> **INSTRUCTION**
Rewrite the items from the line with "The width and height of the screenshot is (332, 257)." up to and including the line with "(x=279, y=101)" as a numbered list, leaving out any blank lines.

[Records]
· · ·

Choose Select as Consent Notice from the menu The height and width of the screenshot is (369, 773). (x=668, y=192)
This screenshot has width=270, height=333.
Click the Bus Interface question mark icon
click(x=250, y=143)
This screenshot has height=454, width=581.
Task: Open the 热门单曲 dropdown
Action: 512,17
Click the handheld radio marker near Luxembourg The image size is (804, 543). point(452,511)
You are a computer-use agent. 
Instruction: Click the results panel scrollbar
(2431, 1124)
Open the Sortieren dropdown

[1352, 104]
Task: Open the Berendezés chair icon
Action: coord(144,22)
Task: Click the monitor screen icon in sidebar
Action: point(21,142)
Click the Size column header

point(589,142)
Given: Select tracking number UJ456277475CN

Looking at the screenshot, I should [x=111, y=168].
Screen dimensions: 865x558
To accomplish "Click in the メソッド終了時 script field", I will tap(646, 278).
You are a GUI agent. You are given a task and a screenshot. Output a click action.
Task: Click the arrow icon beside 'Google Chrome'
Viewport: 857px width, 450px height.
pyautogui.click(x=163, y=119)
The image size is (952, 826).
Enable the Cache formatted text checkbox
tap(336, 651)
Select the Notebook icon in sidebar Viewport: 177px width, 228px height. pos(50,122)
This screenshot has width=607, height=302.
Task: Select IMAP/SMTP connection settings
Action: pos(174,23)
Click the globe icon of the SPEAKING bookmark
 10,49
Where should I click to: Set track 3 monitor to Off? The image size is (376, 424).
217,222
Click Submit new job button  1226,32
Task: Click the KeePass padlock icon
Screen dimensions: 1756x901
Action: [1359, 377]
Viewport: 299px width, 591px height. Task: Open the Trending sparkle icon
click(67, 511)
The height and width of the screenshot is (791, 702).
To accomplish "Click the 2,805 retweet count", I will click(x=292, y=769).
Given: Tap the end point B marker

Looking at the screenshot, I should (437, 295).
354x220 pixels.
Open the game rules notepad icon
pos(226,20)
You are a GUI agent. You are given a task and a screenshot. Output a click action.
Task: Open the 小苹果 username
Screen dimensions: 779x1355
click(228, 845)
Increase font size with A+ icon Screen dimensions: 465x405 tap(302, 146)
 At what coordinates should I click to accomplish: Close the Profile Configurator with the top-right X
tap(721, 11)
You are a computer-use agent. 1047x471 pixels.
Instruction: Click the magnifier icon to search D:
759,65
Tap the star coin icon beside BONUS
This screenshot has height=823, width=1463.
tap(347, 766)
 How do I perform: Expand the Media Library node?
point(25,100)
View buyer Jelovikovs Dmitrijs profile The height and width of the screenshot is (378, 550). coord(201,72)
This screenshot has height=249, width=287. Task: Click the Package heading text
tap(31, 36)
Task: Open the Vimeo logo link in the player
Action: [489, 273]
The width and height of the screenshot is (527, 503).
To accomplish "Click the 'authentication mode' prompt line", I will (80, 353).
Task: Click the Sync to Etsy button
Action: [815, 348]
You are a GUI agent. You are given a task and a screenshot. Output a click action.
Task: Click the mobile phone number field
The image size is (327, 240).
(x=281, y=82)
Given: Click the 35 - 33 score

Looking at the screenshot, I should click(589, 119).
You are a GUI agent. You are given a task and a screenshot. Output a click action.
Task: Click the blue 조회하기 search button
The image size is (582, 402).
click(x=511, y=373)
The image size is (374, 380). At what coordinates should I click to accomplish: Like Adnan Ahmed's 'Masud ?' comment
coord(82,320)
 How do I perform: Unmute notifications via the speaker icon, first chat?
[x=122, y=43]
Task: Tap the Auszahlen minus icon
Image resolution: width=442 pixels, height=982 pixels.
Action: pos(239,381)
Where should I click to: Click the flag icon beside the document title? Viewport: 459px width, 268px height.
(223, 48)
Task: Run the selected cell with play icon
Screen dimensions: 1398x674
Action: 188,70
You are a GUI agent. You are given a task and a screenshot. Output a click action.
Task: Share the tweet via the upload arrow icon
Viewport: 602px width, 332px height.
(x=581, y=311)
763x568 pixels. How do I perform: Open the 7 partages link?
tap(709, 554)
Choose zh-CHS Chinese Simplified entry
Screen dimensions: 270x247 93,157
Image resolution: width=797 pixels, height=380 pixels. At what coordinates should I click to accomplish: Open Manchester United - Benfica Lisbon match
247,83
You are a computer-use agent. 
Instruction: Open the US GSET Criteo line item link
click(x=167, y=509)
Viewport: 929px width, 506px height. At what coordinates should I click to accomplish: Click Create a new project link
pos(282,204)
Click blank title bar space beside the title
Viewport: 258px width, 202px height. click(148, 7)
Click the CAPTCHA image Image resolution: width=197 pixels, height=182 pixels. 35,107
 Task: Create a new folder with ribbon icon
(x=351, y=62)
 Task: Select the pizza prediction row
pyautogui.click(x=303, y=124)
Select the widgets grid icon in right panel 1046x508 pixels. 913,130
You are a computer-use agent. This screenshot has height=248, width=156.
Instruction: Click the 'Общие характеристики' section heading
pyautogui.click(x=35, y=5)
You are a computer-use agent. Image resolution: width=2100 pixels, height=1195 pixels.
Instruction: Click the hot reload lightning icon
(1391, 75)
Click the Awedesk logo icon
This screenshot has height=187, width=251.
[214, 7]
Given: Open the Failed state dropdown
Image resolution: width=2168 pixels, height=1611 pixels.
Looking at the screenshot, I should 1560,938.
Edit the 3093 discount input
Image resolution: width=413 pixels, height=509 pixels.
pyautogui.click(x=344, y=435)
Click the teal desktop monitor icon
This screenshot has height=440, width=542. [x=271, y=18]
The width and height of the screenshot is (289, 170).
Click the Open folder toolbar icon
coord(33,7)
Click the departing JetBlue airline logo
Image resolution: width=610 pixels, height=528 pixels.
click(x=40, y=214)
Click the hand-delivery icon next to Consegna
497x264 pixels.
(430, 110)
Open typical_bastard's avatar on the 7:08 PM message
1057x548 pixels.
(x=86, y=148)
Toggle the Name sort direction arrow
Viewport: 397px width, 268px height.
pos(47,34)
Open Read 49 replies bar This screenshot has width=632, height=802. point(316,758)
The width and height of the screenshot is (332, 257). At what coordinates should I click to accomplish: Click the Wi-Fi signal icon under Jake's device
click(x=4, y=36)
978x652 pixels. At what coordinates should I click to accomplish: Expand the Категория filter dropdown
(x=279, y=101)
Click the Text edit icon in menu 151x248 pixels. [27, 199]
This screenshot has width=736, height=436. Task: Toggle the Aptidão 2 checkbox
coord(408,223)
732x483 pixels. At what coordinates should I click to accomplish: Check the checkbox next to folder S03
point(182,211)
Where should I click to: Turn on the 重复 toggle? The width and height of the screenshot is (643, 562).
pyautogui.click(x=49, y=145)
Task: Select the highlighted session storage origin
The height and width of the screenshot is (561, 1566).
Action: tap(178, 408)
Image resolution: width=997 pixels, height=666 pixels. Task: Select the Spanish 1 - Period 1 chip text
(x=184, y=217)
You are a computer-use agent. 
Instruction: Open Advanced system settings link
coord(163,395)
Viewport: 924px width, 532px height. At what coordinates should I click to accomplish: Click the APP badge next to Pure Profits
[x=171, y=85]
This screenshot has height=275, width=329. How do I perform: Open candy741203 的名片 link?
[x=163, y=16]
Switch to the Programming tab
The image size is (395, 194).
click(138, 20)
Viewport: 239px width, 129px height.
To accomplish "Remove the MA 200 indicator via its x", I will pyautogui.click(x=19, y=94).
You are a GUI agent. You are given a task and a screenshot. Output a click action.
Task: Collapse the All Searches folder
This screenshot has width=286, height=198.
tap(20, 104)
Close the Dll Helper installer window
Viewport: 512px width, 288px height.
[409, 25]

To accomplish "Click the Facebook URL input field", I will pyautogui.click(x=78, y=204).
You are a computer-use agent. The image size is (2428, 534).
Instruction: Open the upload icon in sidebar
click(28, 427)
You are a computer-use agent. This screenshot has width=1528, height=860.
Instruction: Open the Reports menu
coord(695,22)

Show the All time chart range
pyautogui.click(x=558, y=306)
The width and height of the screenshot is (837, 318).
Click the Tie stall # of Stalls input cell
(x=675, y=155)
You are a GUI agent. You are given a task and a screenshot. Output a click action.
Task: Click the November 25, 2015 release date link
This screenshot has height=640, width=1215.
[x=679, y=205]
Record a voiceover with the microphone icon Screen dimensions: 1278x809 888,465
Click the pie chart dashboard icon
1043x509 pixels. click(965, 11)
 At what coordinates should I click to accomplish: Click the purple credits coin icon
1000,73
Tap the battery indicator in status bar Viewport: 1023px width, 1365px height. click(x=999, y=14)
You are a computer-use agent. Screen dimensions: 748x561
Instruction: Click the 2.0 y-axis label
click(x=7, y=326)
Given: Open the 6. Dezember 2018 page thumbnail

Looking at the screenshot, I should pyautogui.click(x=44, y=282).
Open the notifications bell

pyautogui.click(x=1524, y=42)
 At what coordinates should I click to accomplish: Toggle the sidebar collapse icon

· · ·

> **WRITTEN RESPONSE**
1. The width and height of the screenshot is (332, 257). At what coordinates should I click to accomplish: Click the Wi-Fi signal icon under Jake's device
2. click(x=4, y=36)
3. 978x652 pixels. At what coordinates should I click to accomplish: Expand the Категория filter dropdown
4. (x=279, y=101)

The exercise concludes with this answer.